What is the first thing that runs through your mind when you think of availing a new loan? Interest rates of course! Everybody in pursuit of credit wants to avail of it at the lowest possible rate of interest. Did you know that you can command a low rate of interest on a loan product based on a high CIBIL score? Let’s tell how it works. A low interest rate is desirable for any borrower as he has a lesser going out each month as a monthly outgo by way of an interest component.

A loan has two parts- the principal component and the interest component. The higher the rate of interest, the higher is your outgo by way of an equated monthly installment (EMI) that you will opt for on your loan. Naturally then, if your loan interest rate is low, your EMI is lower.

How banks decide upon interest rates

While there are benchmark rates of interest rates that each bank has on different loan products, they are not bound to give you the loan on the same rate of interest as may be specified on their website or any other such communication that you may have received from them. Banks decide upon the rate of interest based on your CIBIL score.

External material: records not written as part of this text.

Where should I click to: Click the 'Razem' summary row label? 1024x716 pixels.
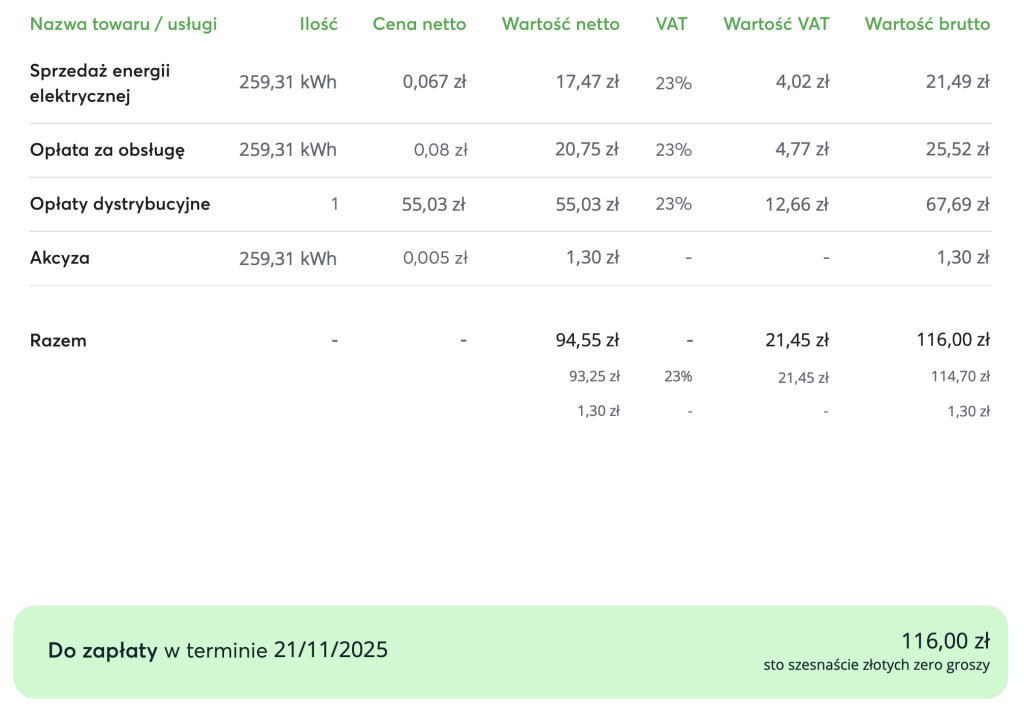coord(58,340)
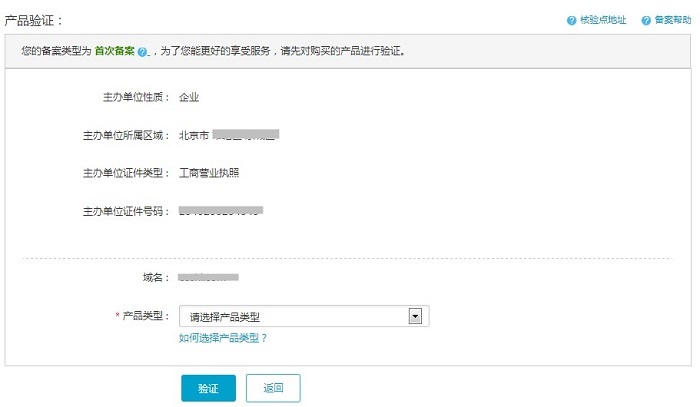Image resolution: width=700 pixels, height=407 pixels.
Task: Click the green 首次备案 text
Action: (115, 51)
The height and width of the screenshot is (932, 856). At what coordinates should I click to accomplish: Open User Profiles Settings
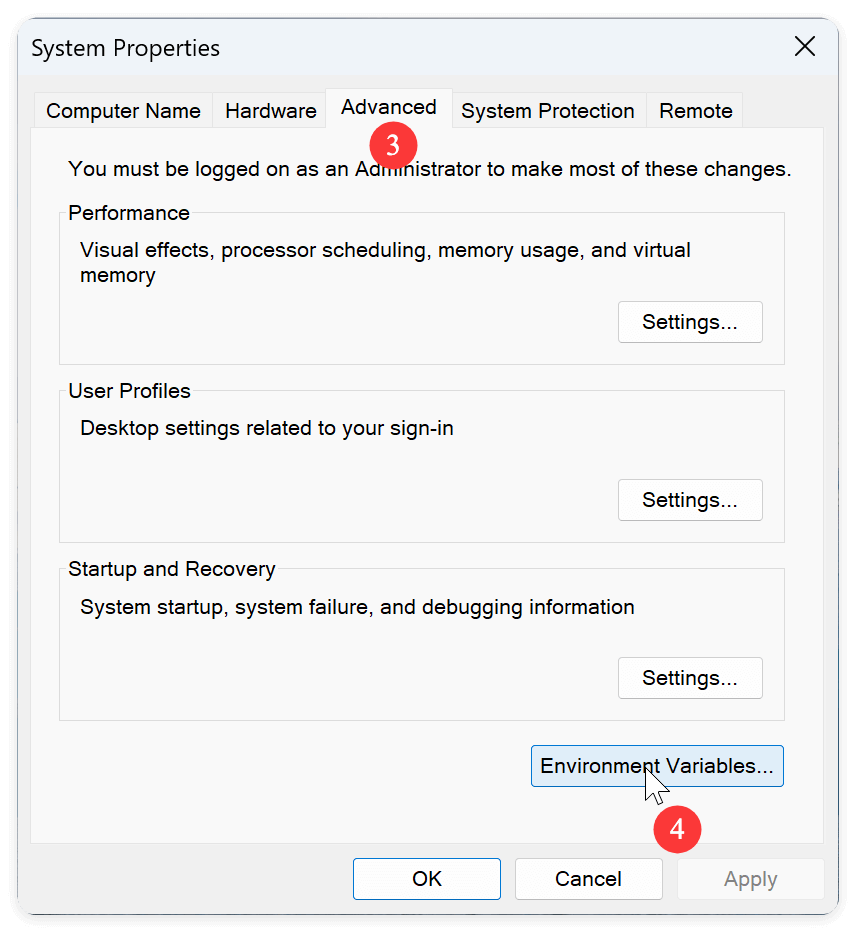coord(690,500)
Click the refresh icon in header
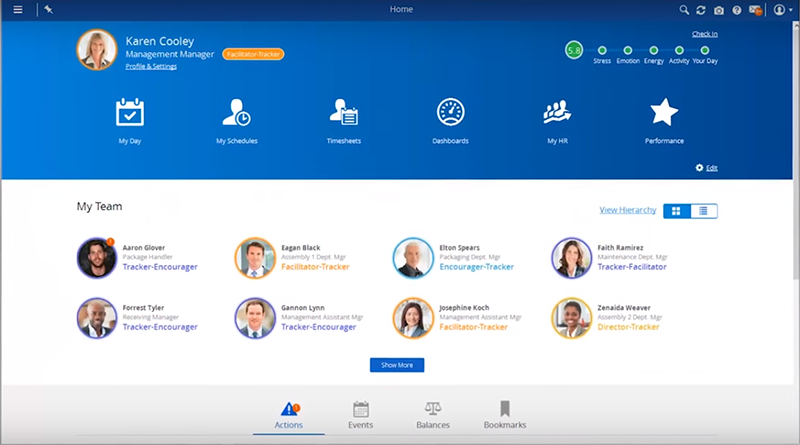This screenshot has height=445, width=800. click(701, 9)
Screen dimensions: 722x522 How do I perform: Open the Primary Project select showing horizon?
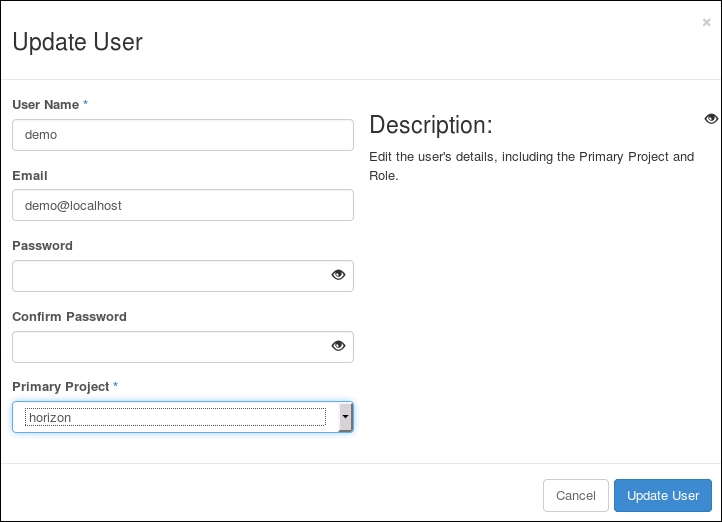pos(175,417)
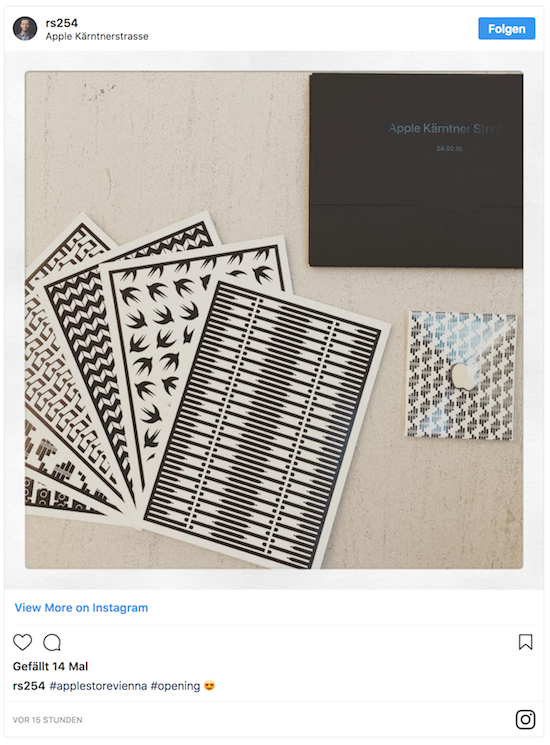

When you apply for a loan, banks pull out your CIBIL report and CIBIL score. If your score is 750 and above, it is likely that you will get a loan at competitive rate of interest. In fact a high CIBIL score also gives you an advantage, and you may even consider bargaining with several lenders before you settle with one handing out the best rate of interest to you. On the other hand if your CIBIL score is poor and is way below the desirable level of 750, you are left with no power at all, and are at the mercy of lenders. Your CIBIL score is a measure of your creditworthiness, and a poor CIBIL score is reflective of the fact that your credit behaviour has not been up to the mark. As a result the prospective lender that you have made an application to for a loan views you as a “risky” customer who is likely to default on his repayment. The bank will then set an interest rate on the loan product that is higher than the industry benchmark. In fact, the bank has the discretion to even reject your loan application if it feels that you are too risky a customer.

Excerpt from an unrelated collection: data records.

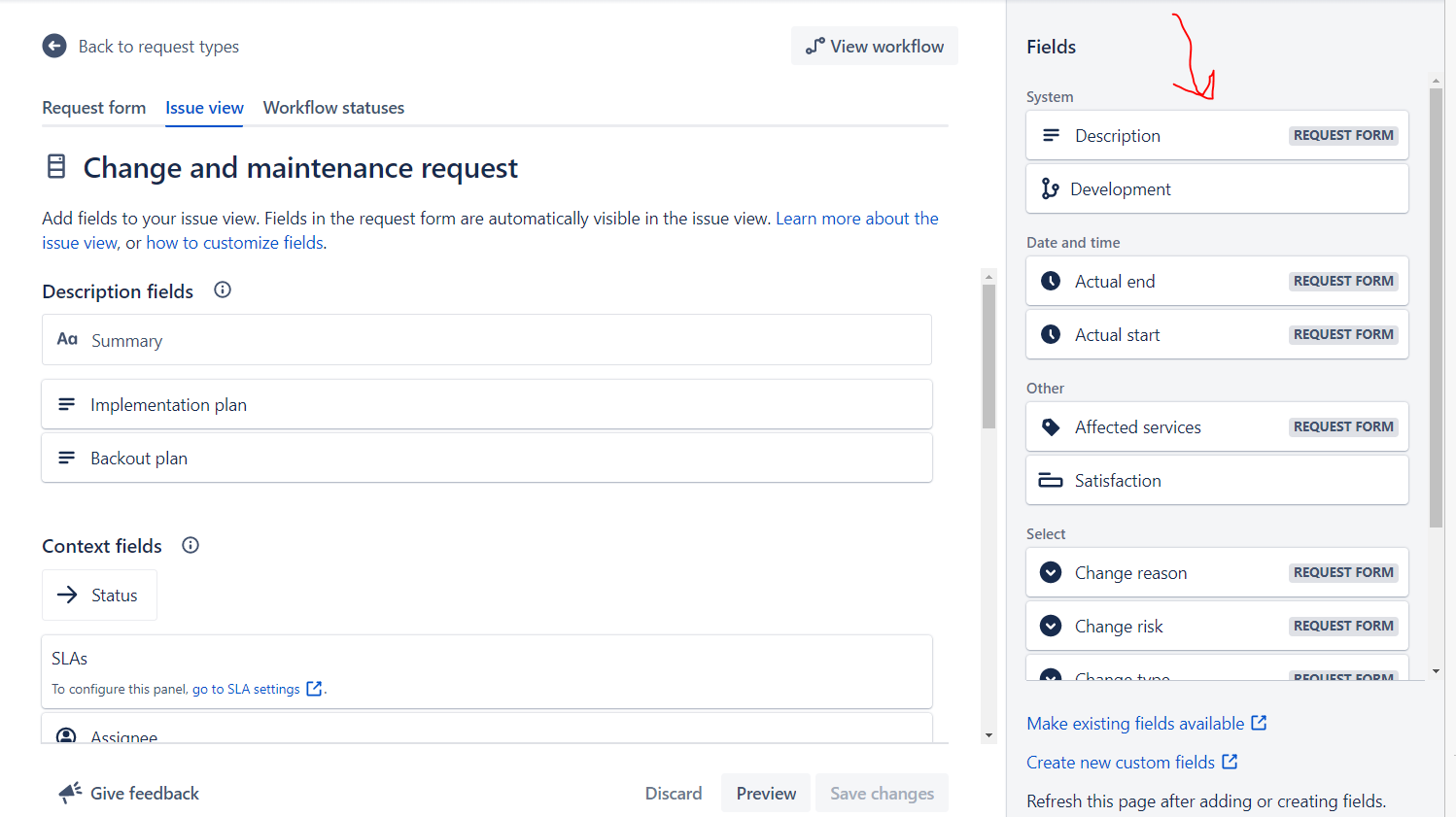Screen dimensions: 1456x817
Task: Click the Preview button
Action: (x=765, y=793)
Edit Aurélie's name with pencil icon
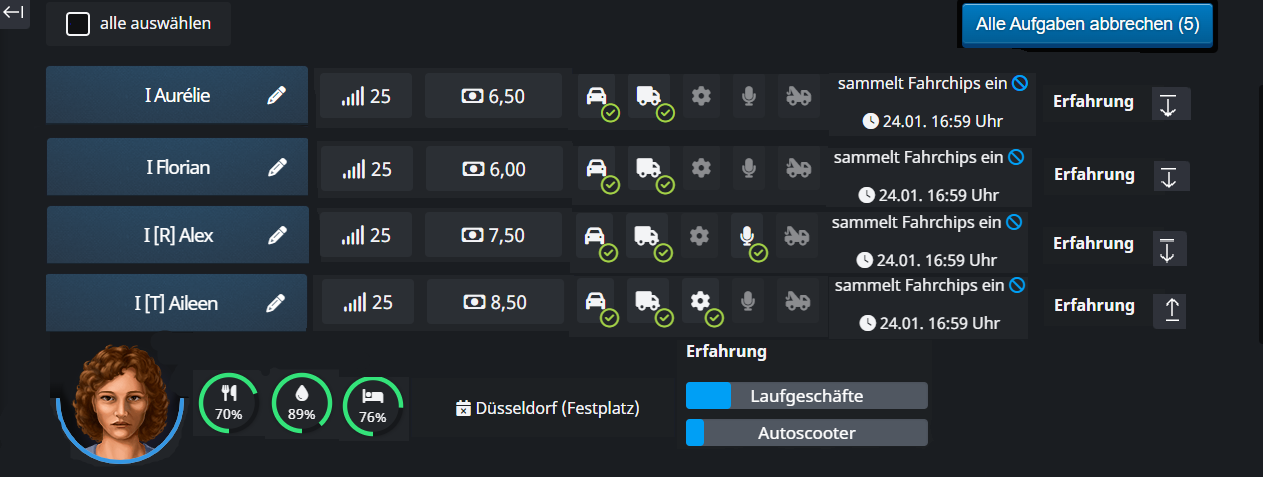Image resolution: width=1263 pixels, height=477 pixels. (x=277, y=96)
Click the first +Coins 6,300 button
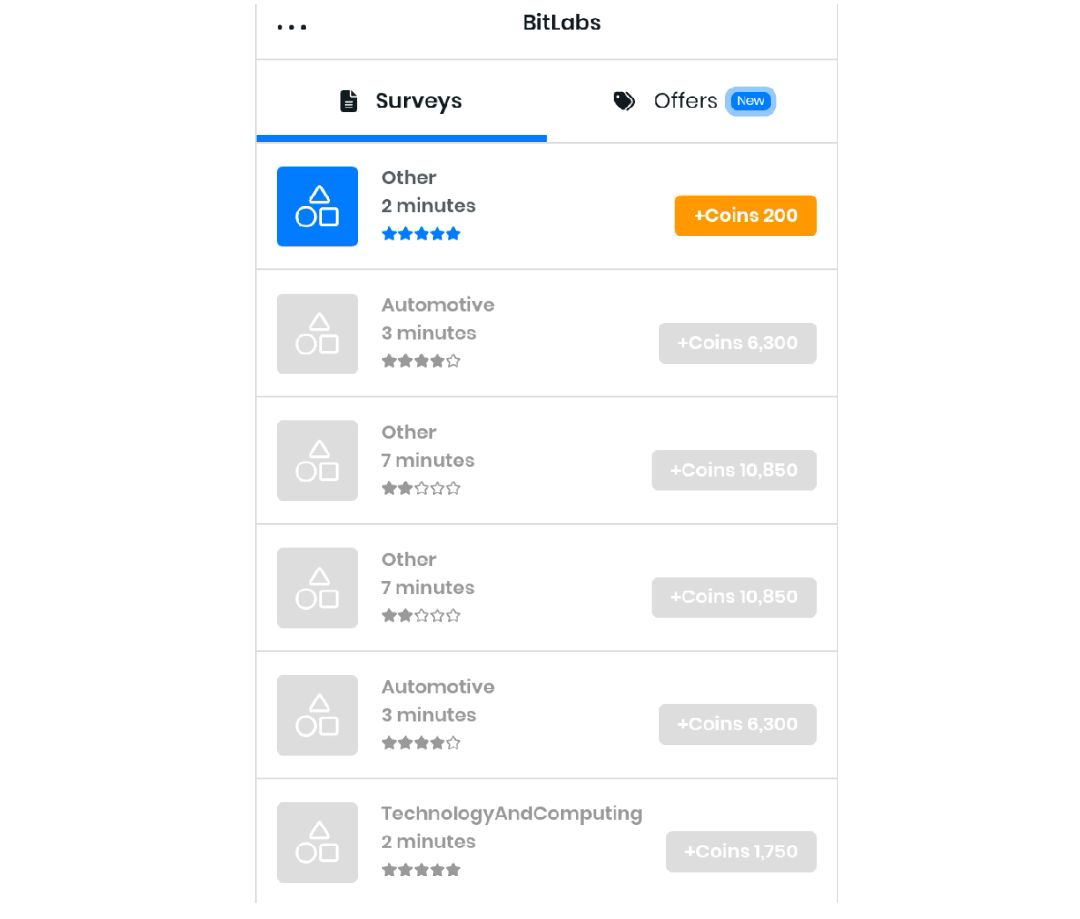The image size is (1080, 919). pyautogui.click(x=738, y=343)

How you can alter your CIBIL score

If a prospective lender is giving you a loan at a high rate of interest, you must check out your own CIBIL score and CIBIL report to see what has gone wrong. Most likely, you will have outstanding repyments on your credit card or loan repayments that have not been made on time. There are other factors such as a high credit utilization or how much of your total credit you have used up that have a negative bearing on your CIBIL score. There may have also been too many hard inquiries on your report, that happens when you have applied for too many loans in quick succession. Therefore, if you are being offered a loan on a high rate of interest, and your bank states that your CIBIL score is not satisfactory as a reason for the same, you may want to postpone your decision to take a loan and concentrate on bringing up your CIBIL score first. The easiest way to do so is to pay off your outstanding credit as soon as you can. Also, do not be impulsive about taking a loan and make several applications to different banks. Put in adequate thought before you make an application with a lender of your choice. At least six months before you decide to take a loan, pull out your CIBIL report and CIBIL score and see that everything is as desired in it. Only when you are satisfied with your own CIBIL score and have ensured that nothing is amiss in your CIBIL report, think of making an application to a bank for a loan that you require.

As we stated earlier, the moment you walk in with a high CIBIL score along with your loan application the ball is in your court. You can then be rest assured that the bank will then do all it can to get you as a customer. Your CIBIL score thus will not only open up doors for you, but is also your ticket to lower interest rates.